He Had an Unremarkable Upbringing
Raised in quiet neighborhood in suburban San Diego, James Holmes seemed like a normal, yet quiet, kid. His mother, Arlene, worked as a nurse and was a regular attendee and volunteer at a nearby church. Robert, James’s father, was a software manager who had authored studies for the Navy and Marine Corps. The Holmes family tree stretches back to the Mayflower. James was an honors student at Westview High School, but for an unknown reason didn’t walk in his graduation ceremony. In 2008 he worked as a camp counselor for underprivileged children during the summer. His quiet demeanor doesn’t mean his family was unaware of his instability. On Friday, when ABC News called Holmes’s mom, who had yet to learn of the shooting, she immediately told reporters, “You have the right person ... I need to call the police.”
James Holmes made his first appearance in court on Monday.
He Was ‘Strangely Quiet’
According to a college professor who spoke to The Washington Post, Holmes was a shy guy, “strangely quiet.” A school friend told the Los Angeles Times that Holmes liked to play video games and cards. The two attended college together at University of California, Riverside, where Holmes graduated with top honors and a bachelor’s of science in neuroscience. Another friend described Holmes’s gift for academics after taking a college course with him: “He didn’t even have to take notes or anything. He would just show up to class, sit there, and around test time he would always get an A.” A top student and law-abiding community member, Holmes had only a single traffic violation on his record. His pastor told The Huffington Post that the shy boy he knew “wanted to go out and wanted to be the best,” but he never saw Holmes interacting with kids his age.
He Was Slipping Behind in School
Coming from UC Riverside, where he was “top of the top,” according to the school’s chancellor, Holmes enrolled in a Ph.D. program at the University of Colorado at Denver, at the school’s neuroscience program in Aurora. He had always been academically gifted, but had suddenly begun slipping behind in spring and decided to withdraw from the program in June. Faculty at the university have been instructed not to speak to the media, but one neuroscience professor told The Washington Post that Holmes had done poorly on his comprehensive exam at the end of last semester and the school was considering putting him on academic probation.
He Had an Unusual Online Presence
Holmes does not appear to have Facebook or Twitter accounts, which is unusual for a 24-year-old, but he does appear to have two online dating profiles: one on AdultFriendFinder.com and the other on Match.com, both of which were created just weeks before the shooting.
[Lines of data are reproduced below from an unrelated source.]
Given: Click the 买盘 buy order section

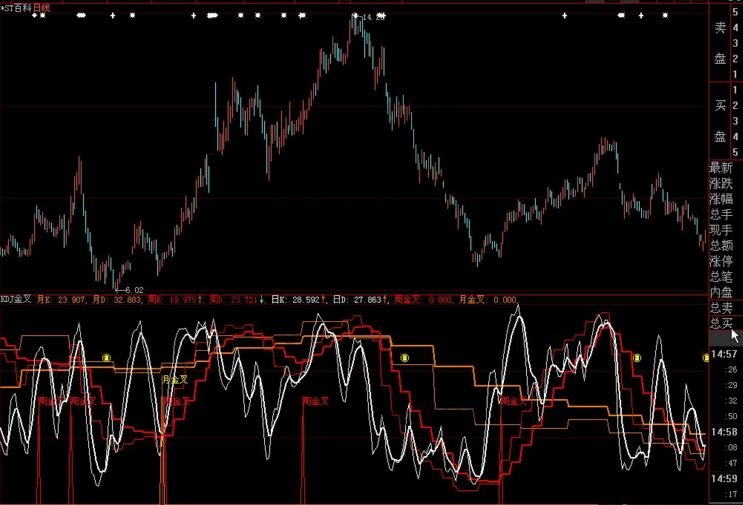Looking at the screenshot, I should (720, 120).
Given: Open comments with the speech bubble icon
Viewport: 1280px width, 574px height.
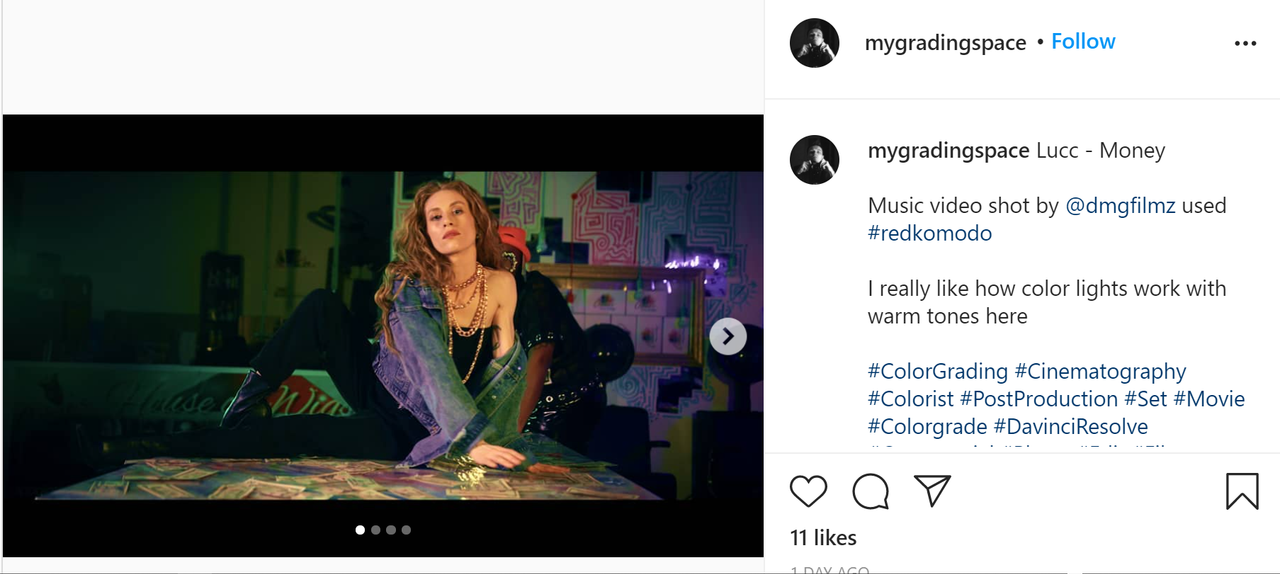Looking at the screenshot, I should coord(871,491).
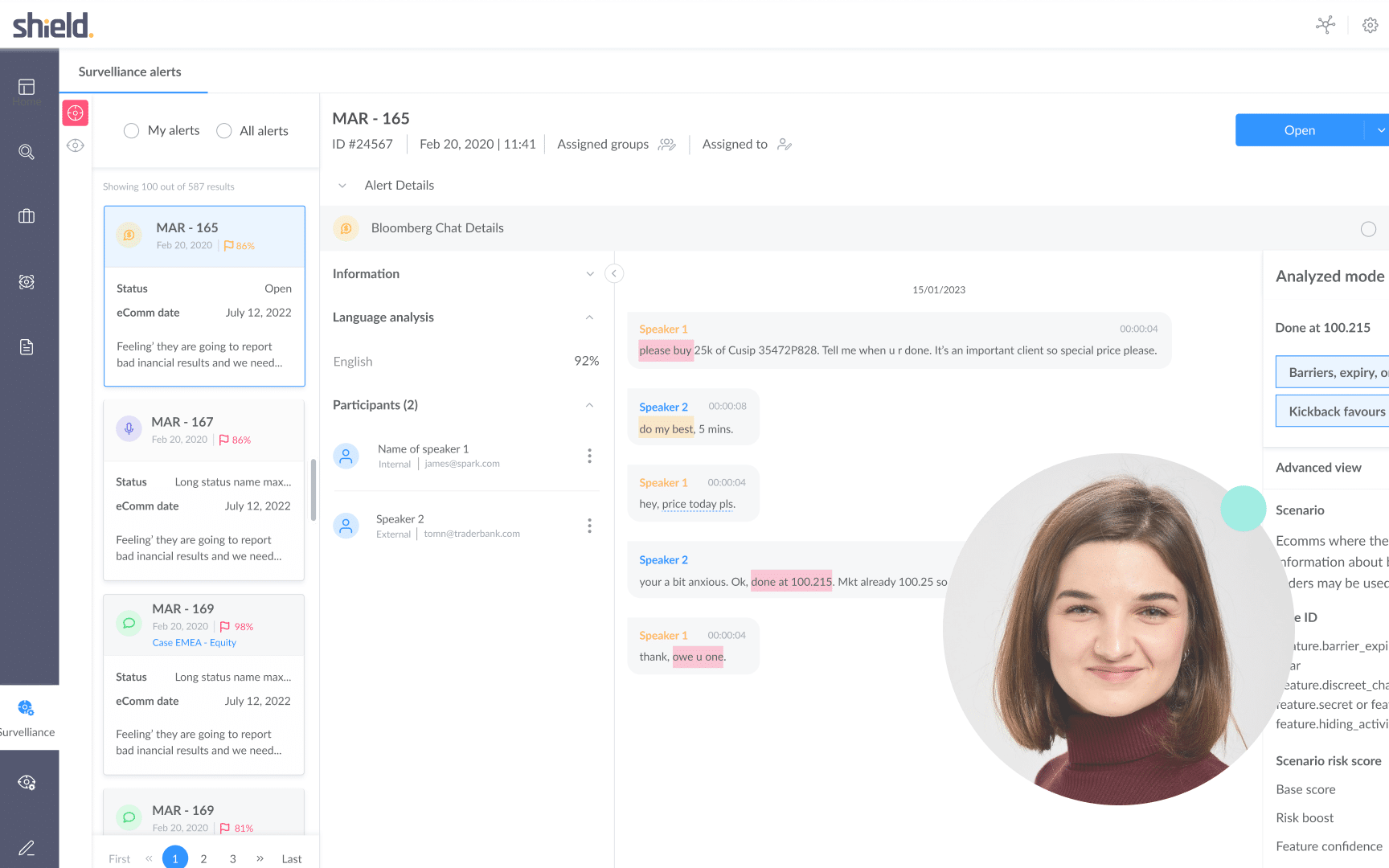Go to page 2 in pagination
Image resolution: width=1389 pixels, height=868 pixels.
coord(204,858)
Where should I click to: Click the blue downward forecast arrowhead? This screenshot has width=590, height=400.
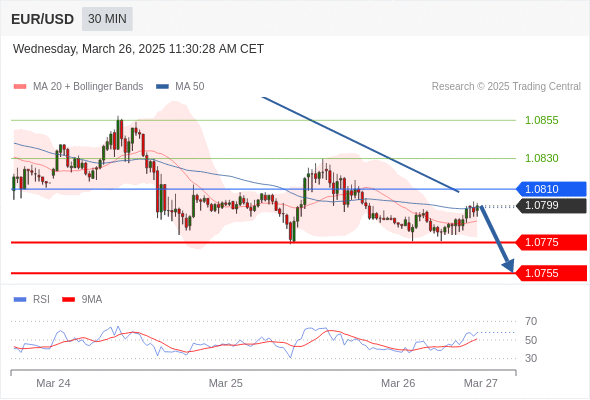click(509, 266)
On each of the profiles, a man appearing to be James Holmes posted a disturbingly telling question as a tagline, asking, “Will you visit me in prison?” The introduction sections are similarly foreboding, as the accounts describe “a nice guy. Well, as nice enough of a guy who does these sort of shenanigans.” The picture shows a young man with dyed red hair, which authorities say James Holmes was sporting when arrested.
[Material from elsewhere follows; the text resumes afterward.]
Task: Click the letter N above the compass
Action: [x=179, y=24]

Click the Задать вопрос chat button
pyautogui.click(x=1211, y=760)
He Began Preparations Two Months Ago
Holmes began purchasing guns and ammunition from various Colorado and online stores in May, according to a law-enforcement officer who spoke to The Daily Beast. His first purchase was a Glock pistol and then a tactical shotgun, another pistol, and a Smith & Wesson high-powered assault rifle. Online, he purchased 6,000 rounds of ammunition, body armor, and a gas mask. Then, on June 25, Holmes sent in an application for membership in a gun club, the Lead Valley Range. When the owner called to invite him to orientation, he heard an answering machine he described as “bizarre—guttural, freakish at best.” Disturbed, he told his staff not to accept Holmes into the club.
He's Currently in Solitary Confinement
James Holmes awaits his first court appearance at the Arapahoe County detention center, where he is in solitary confinement and on suicide watch. Two recently released inmates told the New York Daily News about the mood inside the prison, saying, “All the inmates were talking about killing him. Everyone was looking for an opportunity.” Another described Holmes as “spitting at the door and spitting at the guards. Dude was acting crazy.” On his first night in jail, the inmates reportedly chanted “kid killer” in reference to the death of 6-year-old audience member Veronica Moser-Sullivan. An employee at the prison claims Holmes “thinks he’s acting in a movie” and has adopted the Joker persona.